• Problemas por resolver:
1. Transcribe sin cambios, del texto sobre Calderón, el pasaje que abre con las palabras que contienen "Y es un lugar" y cierra con "ha logrado mostrar.".
2. En el texto sobre Calderón, ¿con qué tres adjetivos se describe el México con el cual conecta el candidato?

• Fragmento de origen:
━━━━━━━━━━

Y es un lugar incómodo, ya que se nutre de la popularidad, no de la eficacia. Por ello, Calderón intenta -una y otra vez- presentar largas listas de propuestas. Propuestas para unificar policías y promover juicios orales y asegurar un gobierno de coalición y generar certeza. Propuestas para reducir el financiamiento a los partidos y encoger la Cámara de Diputados y hacerla más eficaz. Propuestas para trascender la parálisis que los panistas no pudieron evitar. Propuestas para hacer todo lo que Fox no hizo. Un proyecto coherente que requerirá un liderazgo vehemente. Con la capacidad de convencer a las mayorías escépticas y domesticar a las minorías recalcitrantes. Con la capacidad para provocar una diáspora legislativa dentro del PRI y aprovecharse de ella. Liderazgo que el hijo obediente, a lo largo de su carrera política, aún no ha logrado mostrar.
Aunado al reto de la eficacia se suma el de la cobertura. Porque ese México -urbano, clasemediero, conservador- con el cual conecta Calderón quizá no sea suficiente para ganar. Porque esa porción del país que tiene miedo quizá no provea los votos suficientes para triunfar. Aunque el PAN no quiera reconocerlo, hay muchos mexicanos para los cuales las instituciones no funcionan, el "estado de derecho" no existe, el gobierno no responde. Esos ven a Felipe Calderón y no se reconocen en él. Y él no les habla. No lo ha hecho a lo largo de la campaña y no lo hizo durante el debate. Calderón sigue pensando que puede ganar sembrando el miedo a su adversario, en vez de reconocer las causas que explican su existencia. México es un país con una pobreza profunda, con una desigualdad desgarradora, donde millones -no miles- viven con reclamos legítimos. Basta con abrir los ojos y salir a la calle y mirar la realidad de frente. Calderón no lo hace y se nota. Por eso ofrece una candidatura sólo para quienes viven y piensan como él.

━━━━━━━━━━

• Material proporcionado:

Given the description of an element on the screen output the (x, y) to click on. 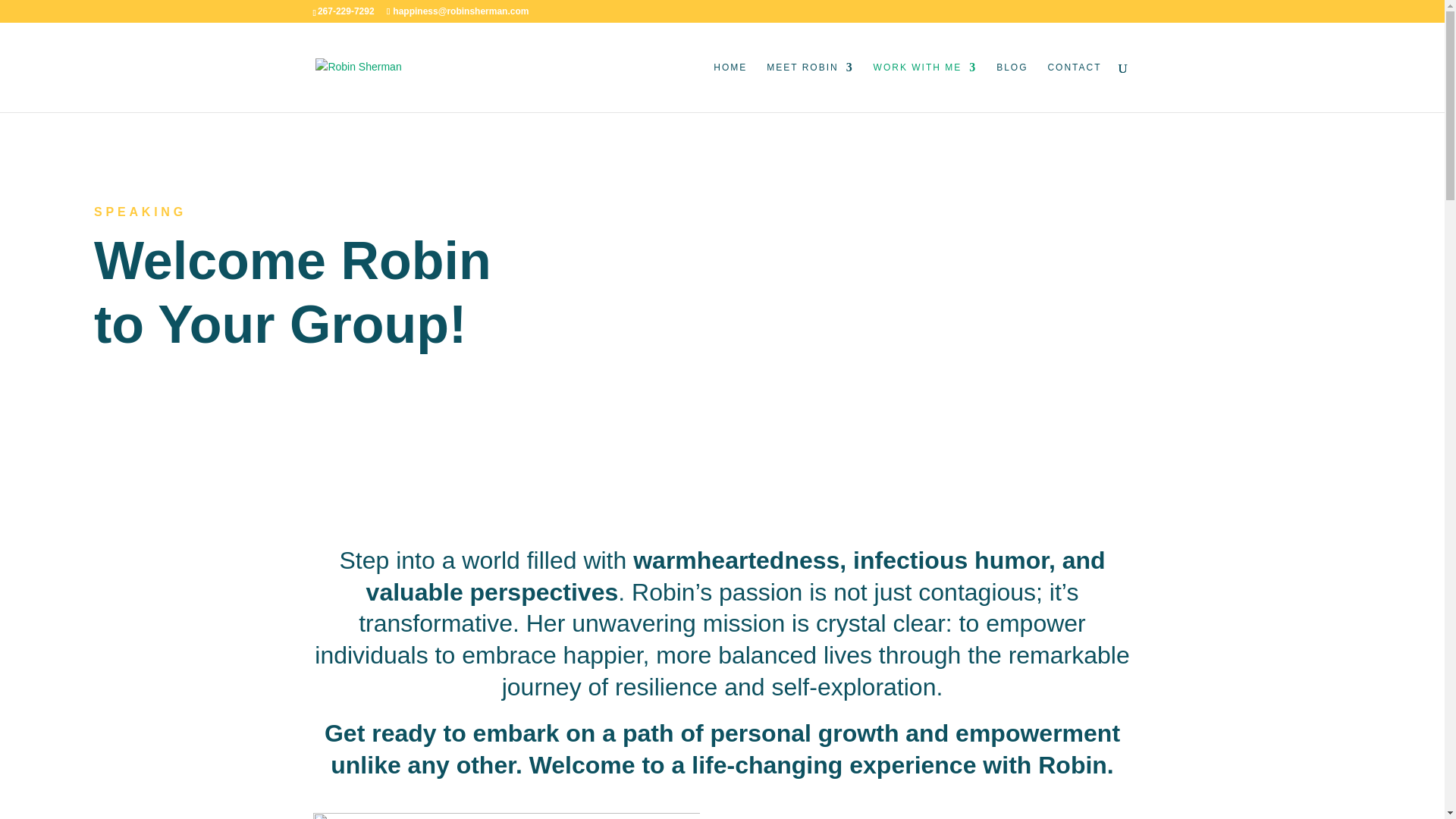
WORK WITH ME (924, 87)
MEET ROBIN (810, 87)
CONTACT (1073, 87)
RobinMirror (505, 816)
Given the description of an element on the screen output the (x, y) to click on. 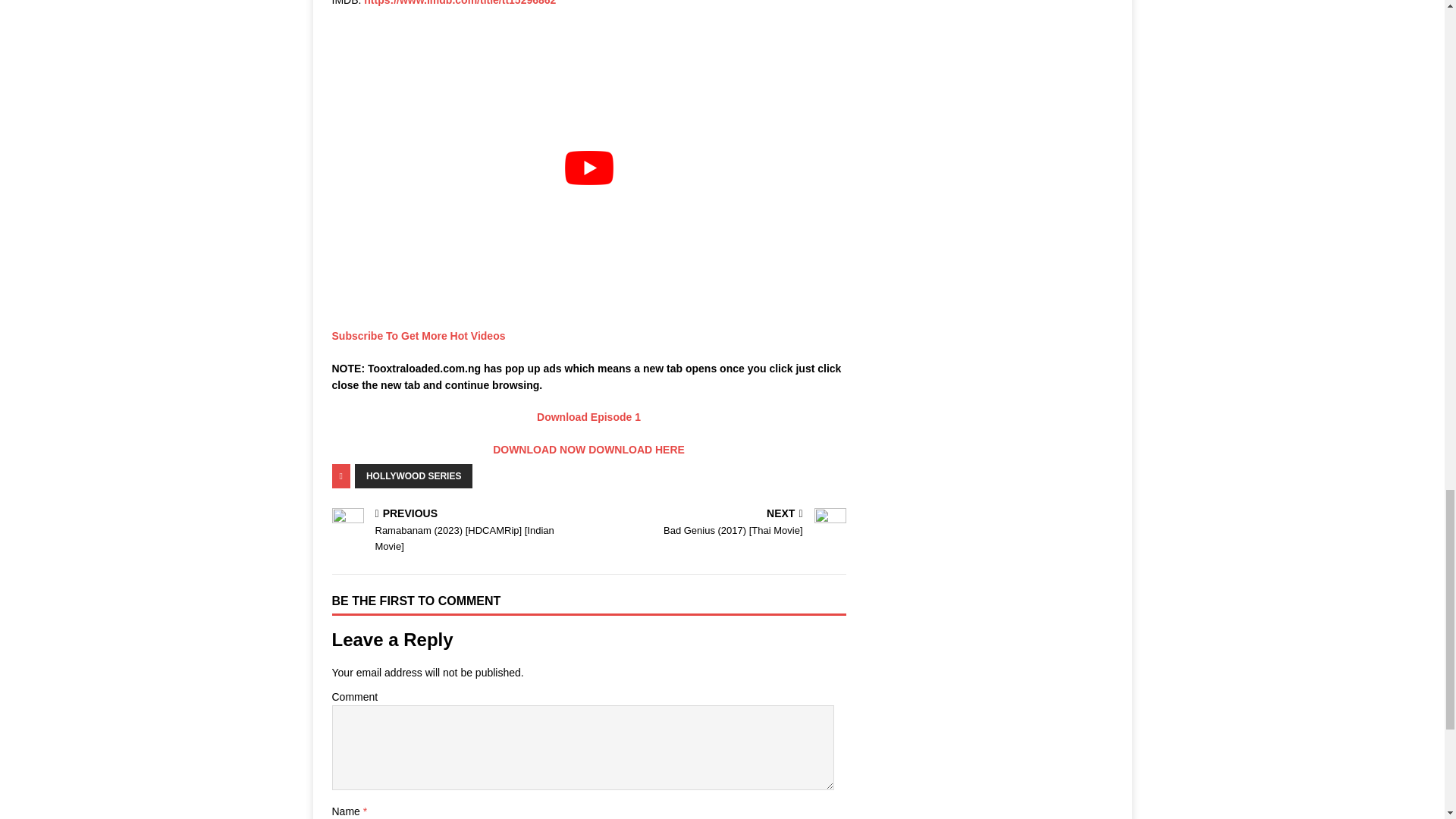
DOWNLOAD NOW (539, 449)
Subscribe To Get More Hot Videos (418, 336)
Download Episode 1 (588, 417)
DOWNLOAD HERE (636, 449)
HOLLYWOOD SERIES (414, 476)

━━━━━━━━━━

• Soluciones de ejercicios:
1.
Y es un lugar incómodo, ya que se nutre de la popularidad, no de la eficacia. Por ello, Calderón intenta -una y otra vez- presentar largas listas de propuestas. Propuestas para unificar policías y promover juicios orales y asegurar un gobierno de coalición y generar certeza. Propuestas para reducir el financiamiento a los partidos y encoger la Cámara de Diputados y hacerla más eficaz. Propuestas para trascender la parálisis que los panistas no pudieron evitar. Propuestas para hacer todo lo que Fox no hizo. Un proyecto coherente que requerirá un liderazgo vehemente. Con la capacidad de convencer a las mayorías escépticas y domesticar a las minorías recalcitrantes. Con la capacidad para provocar una diáspora legislativa dentro del PRI y aprovecharse de ella. Liderazgo que el hijo obediente, a lo largo de su carrera política, aún no ha logrado mostrar.

2. Urbano, clasemediero y conservador.